(Collected data entries)
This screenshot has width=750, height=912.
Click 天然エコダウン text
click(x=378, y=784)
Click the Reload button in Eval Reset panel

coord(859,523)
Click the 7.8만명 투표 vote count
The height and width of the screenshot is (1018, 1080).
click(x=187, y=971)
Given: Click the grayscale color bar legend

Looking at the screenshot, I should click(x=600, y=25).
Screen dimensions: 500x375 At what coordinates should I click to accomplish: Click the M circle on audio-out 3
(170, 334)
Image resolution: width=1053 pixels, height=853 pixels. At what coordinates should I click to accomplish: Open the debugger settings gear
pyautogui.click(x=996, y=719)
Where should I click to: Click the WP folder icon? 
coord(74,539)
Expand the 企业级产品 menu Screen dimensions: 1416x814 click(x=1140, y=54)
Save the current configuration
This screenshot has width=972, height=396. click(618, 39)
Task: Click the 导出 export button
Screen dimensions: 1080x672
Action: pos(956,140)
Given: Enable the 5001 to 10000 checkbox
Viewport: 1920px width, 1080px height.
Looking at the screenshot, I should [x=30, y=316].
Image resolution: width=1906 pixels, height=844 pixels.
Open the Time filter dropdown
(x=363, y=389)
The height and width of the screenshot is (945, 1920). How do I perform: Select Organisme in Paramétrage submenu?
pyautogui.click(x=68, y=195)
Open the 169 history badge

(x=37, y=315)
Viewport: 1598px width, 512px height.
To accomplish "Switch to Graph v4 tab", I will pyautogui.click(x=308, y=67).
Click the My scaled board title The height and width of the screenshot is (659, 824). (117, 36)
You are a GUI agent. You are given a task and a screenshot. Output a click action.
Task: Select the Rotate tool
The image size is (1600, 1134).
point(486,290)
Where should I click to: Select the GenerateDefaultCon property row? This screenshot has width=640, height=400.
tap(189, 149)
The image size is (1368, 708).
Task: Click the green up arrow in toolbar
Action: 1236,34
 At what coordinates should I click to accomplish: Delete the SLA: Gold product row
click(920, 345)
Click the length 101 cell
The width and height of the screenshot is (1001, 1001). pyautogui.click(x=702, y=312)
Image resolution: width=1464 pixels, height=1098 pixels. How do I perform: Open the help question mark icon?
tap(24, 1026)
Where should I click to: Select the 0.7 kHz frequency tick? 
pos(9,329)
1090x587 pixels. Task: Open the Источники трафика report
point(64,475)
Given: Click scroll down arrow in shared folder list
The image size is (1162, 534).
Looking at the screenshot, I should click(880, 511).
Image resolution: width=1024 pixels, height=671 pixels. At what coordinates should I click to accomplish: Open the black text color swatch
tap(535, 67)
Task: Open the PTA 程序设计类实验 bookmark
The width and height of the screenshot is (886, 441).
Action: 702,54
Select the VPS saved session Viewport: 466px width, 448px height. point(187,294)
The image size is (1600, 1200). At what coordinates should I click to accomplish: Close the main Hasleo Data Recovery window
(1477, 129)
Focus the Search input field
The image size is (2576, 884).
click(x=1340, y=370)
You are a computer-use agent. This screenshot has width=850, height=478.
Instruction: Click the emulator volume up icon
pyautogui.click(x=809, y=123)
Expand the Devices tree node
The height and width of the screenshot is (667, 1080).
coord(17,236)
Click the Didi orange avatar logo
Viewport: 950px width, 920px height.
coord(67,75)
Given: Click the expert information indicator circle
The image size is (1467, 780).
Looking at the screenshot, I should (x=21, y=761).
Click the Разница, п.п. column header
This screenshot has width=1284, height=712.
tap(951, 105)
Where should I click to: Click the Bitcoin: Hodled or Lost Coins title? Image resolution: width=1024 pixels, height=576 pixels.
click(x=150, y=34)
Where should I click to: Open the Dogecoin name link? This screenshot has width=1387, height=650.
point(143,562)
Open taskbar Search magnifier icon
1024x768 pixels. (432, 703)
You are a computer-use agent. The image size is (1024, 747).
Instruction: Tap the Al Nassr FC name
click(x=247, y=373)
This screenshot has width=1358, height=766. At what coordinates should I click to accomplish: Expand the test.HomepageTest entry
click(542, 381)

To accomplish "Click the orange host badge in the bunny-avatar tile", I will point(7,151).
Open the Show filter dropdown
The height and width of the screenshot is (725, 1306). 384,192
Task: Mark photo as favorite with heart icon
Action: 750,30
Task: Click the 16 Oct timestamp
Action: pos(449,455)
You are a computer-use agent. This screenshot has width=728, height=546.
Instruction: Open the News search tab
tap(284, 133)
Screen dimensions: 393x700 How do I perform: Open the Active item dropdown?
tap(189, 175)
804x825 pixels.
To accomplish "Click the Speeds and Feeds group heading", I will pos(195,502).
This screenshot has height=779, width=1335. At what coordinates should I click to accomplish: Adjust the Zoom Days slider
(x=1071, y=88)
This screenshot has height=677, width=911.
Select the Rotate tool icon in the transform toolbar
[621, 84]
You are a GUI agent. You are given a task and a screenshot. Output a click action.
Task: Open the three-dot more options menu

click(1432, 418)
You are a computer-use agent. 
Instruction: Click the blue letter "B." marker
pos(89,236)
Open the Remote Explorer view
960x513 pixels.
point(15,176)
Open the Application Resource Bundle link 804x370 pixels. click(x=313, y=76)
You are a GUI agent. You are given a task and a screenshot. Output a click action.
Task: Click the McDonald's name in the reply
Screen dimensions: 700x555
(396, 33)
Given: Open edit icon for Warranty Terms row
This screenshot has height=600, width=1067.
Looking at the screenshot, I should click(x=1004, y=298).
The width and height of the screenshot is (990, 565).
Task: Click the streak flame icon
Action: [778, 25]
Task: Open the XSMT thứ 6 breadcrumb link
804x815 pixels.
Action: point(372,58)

Exercise
From the data above, copy each line that has the string "will".

Solution for this task
To accomplish "Switch to Graph v4 tab", I will pyautogui.click(x=308, y=67).
To accomplish "Click the orange host badge in the bunny-avatar tile", I will point(7,151).
To accomplish "Click the Speeds and Feeds group heading", I will pos(195,502).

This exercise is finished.